Automations

Approvals and sequences

Some automations don't just watch and report — they reach out to people over days. A sequence drips a series of messages to each contact on their own schedule, and an approval gate lets you keep your hand on the wheel: the automation pauses and waits for your yes before it sends the thing that matters. Nothing outbound ever happens by default; if you don't approve, it doesn't go.

Updated today

Keeping a hand on the wheel

The more an automation acts in the world, the more you want a say before it does.

A watch that tells you something is low-stakes — the worst case is a notification you didn’t need. An automation that emails your prospects is not: the worst case is a message you didn’t want, sent in your name. Approvals exist for exactly that gap. They let you build outreach that runs itself for the mechanical parts — the timing, the sequencing, the bookkeeping — while holding the moments that carry real consequence for your explicit sign-off.

Sequences and drips

A sequence is a multi-step, multi-day path that each contact walks.

When an automation needs to touch the same people more than once over time — an onboarding drip, a follow-up cadence, a nurture series — it uses a sequence. You enroll contacts into it, and each one moves through an ordered set of steps: send a message, wait a while, send another, perhaps pause for your approval before the last one. It is the difference between “send this once” and “walk each new person through this over the next week.”

Sequence ingredientWhat it does
EnrollAdds a contact to the sequence; a contact already in it is not added twice
WaitPauses that contact for a set time — a minute to three months — then resumes automatically
SendDelivers a message, which can reference what earlier steps produced for that contact
ApproveParks the contact until you approve or reject it

Every contact on its own clock

A hundred contacts can be at a hundred different stages at once.

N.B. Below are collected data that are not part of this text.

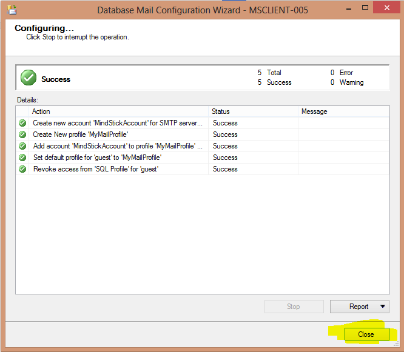Click the wizard icon in the title bar

point(12,10)
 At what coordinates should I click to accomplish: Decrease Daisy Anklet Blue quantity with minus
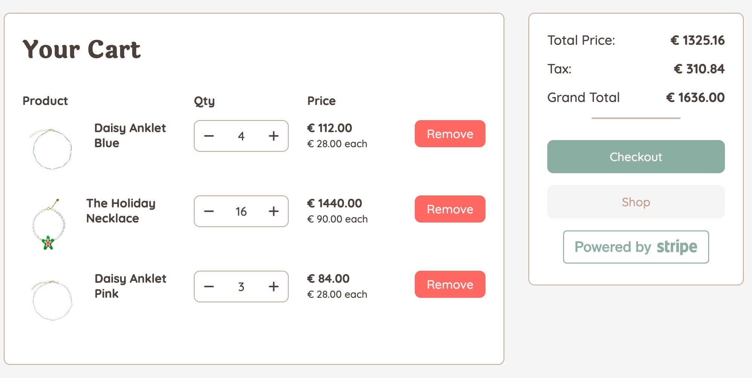[x=209, y=136]
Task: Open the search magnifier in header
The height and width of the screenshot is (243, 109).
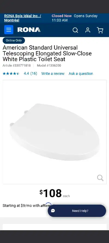Action: [x=75, y=30]
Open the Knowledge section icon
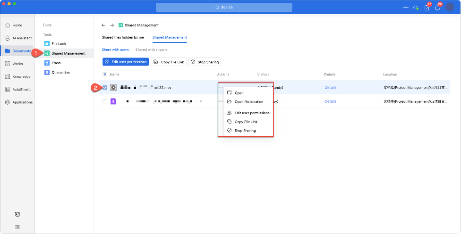461x234 pixels. (x=8, y=76)
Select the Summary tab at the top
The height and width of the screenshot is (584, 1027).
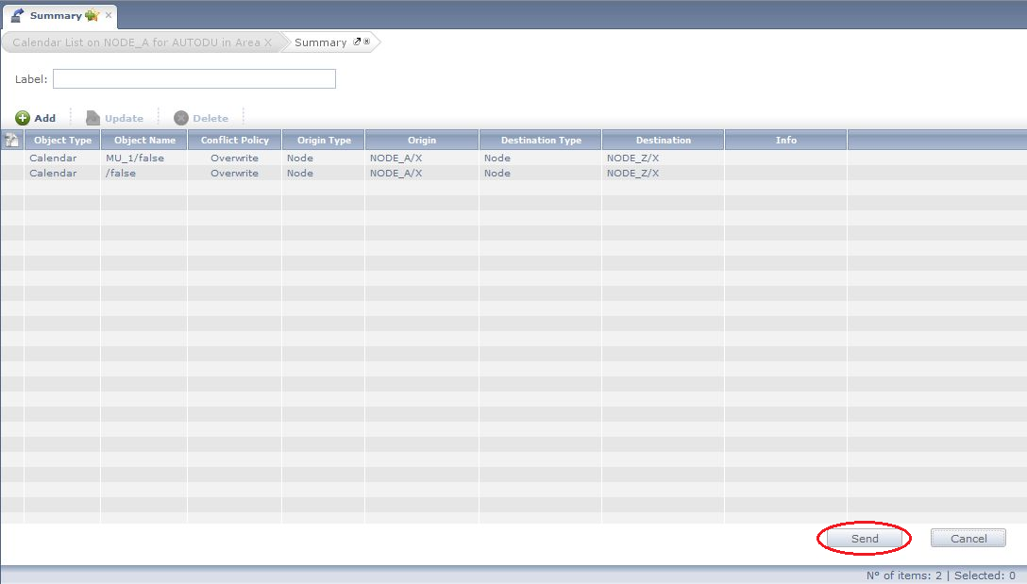coord(55,15)
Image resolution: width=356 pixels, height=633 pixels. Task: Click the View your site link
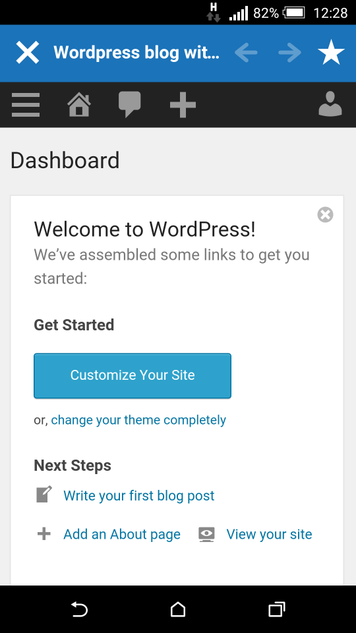(x=269, y=534)

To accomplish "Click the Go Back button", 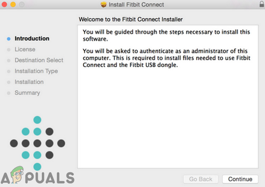I will (201, 179).
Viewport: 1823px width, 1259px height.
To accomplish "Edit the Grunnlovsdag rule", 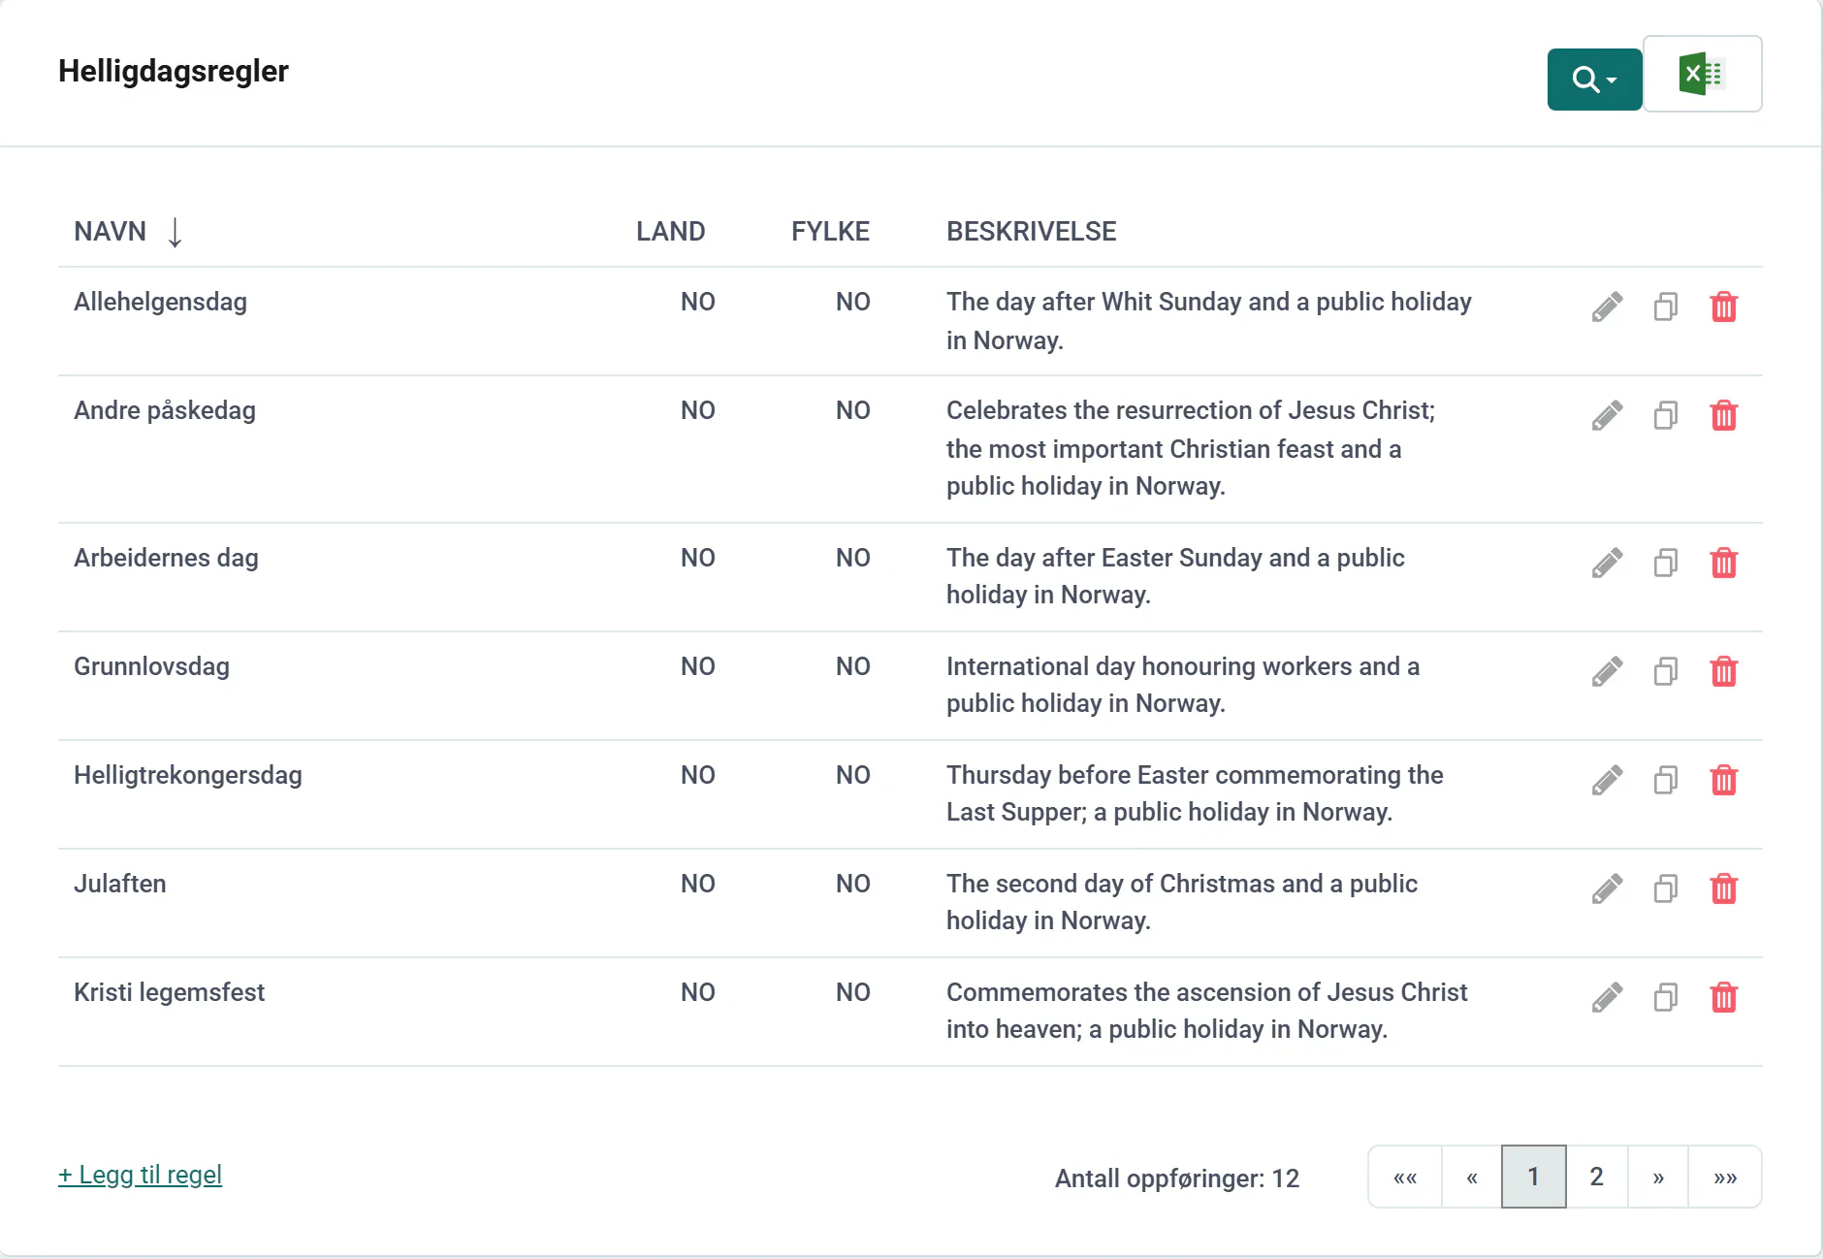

Each contact’s progress through a sequence is independent. Someone enrolled today is on day zero while someone enrolled last week is three steps ahead; each one’s waits are timed from their own enrollment, not a shared clock. What a step produced for one contact — the intro it sent, a value it computed — is remembered for that contact and available to their later steps, even days later after a wait. The automation keeps every contact’s place without you tracking any of it.

The approval gate

A pause built into the sequence, waiting for a human yes.

An approval gate is a step that stops a contact’s progress and waits for you. When a contact reaches it, the automation posts a note into its home conversation — who is waiting and what for — and holds. Nothing past the gate runs until you decide. It is the safety catch on an otherwise self-driving sequence.

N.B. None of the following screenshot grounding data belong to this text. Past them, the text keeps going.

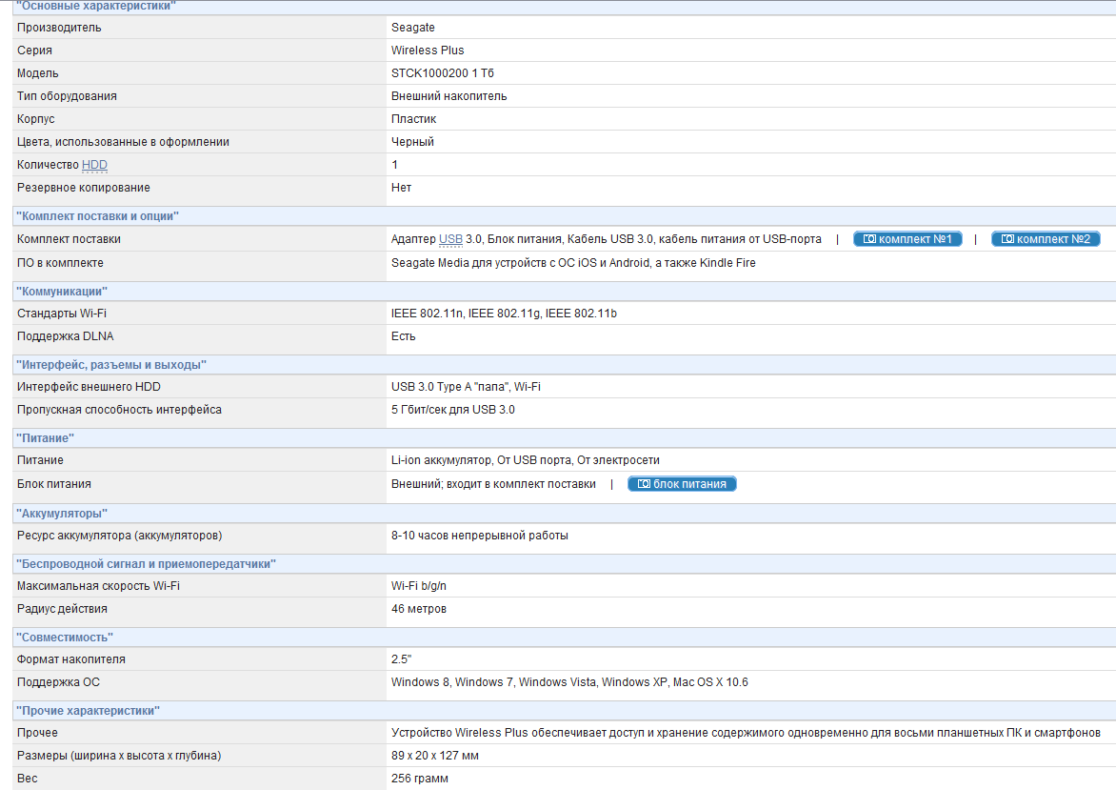Click the "Стандарты Wi-Fi" row label
This screenshot has height=790, width=1116.
click(x=61, y=314)
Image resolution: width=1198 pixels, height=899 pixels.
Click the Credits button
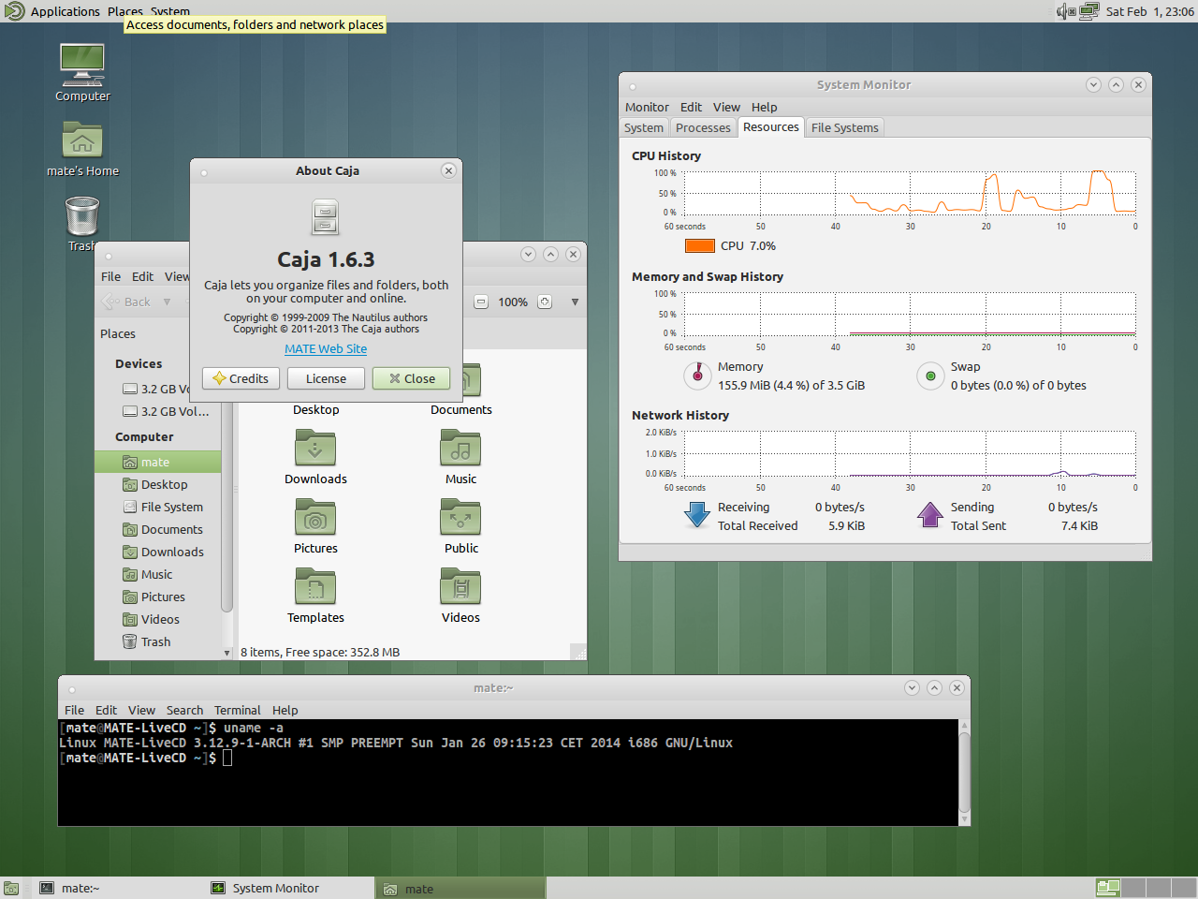click(x=241, y=378)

Fail-closed: silence is not consent
If you never answer an approval, it does not eventually send anyway. The gate expires on its own after a set time and the contact simply stops. The only way something moves past an approval gate is an explicit yes — so the default outcome of inattention is that nothing goes out.

Approving and rejecting

You decide in plain language, right in the conversation.

  1. 01
    You get a note
    The automation posts into its home conversation that a contact is waiting for approval, identifying which one.
  2. 02
    You reply in words
    Say you approve or reject that contact in plain language — you don’t need a special syntax. The assistant relays your decision.
  3. 03
    Optionally, add an instruction
    You can attach a short note with your approval — “mention the discount,” “keep it brief” — and the next step can use it.
  4. 04
    It resumes or stops
    Approve and the contact continues within about a minute. Reject and that contact’s sequence stops. Other contacts are unaffected.

Quiet hours and send limits

Outreach that respects the clock and doesn't flood.

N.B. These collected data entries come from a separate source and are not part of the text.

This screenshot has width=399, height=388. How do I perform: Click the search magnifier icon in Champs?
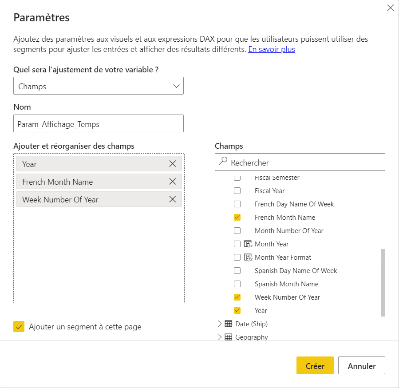tap(223, 161)
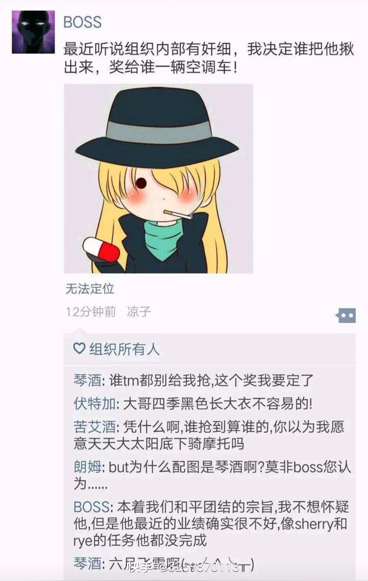Open first 琴酒 commenter name
Image resolution: width=368 pixels, height=581 pixels.
[x=87, y=381]
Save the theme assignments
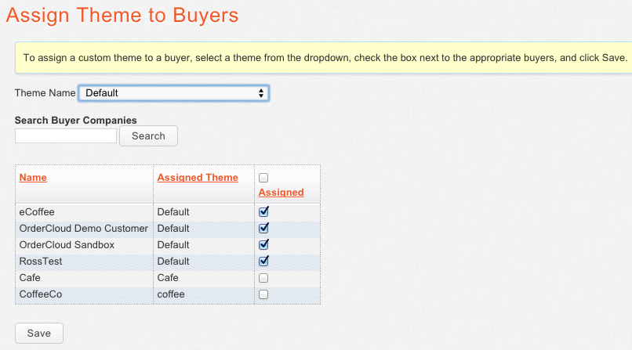The width and height of the screenshot is (632, 350). pos(39,333)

A sequence can be paced so it behaves like a considerate human rather than a machine that fires at 3am. You can set quiet hours — a window during which nothing is sent, with anything due in that window held until it reopens — and a daily send cap that limits how many messages go out per day, re-scheduling the overflow to the next day. Together they keep outreach civilized and reduce the chance of tripping spam filters.

Note
Quiet hours apply to everything, including a message that would otherwise send immediately — if it’s currently quiet, the send waits for the window to open rather than slipping through.

Seeing who is waiting

At any time, you can see every contact and where they are.

You can ask the assistant for the state of a sequence and get back every contact and their stage: active and moving, parked awaiting your approval, finished, stopped, or failed. Contacts waiting on you also surface as a “waiting on you” count on the automation’s board, so approvals never get lost — see Observability.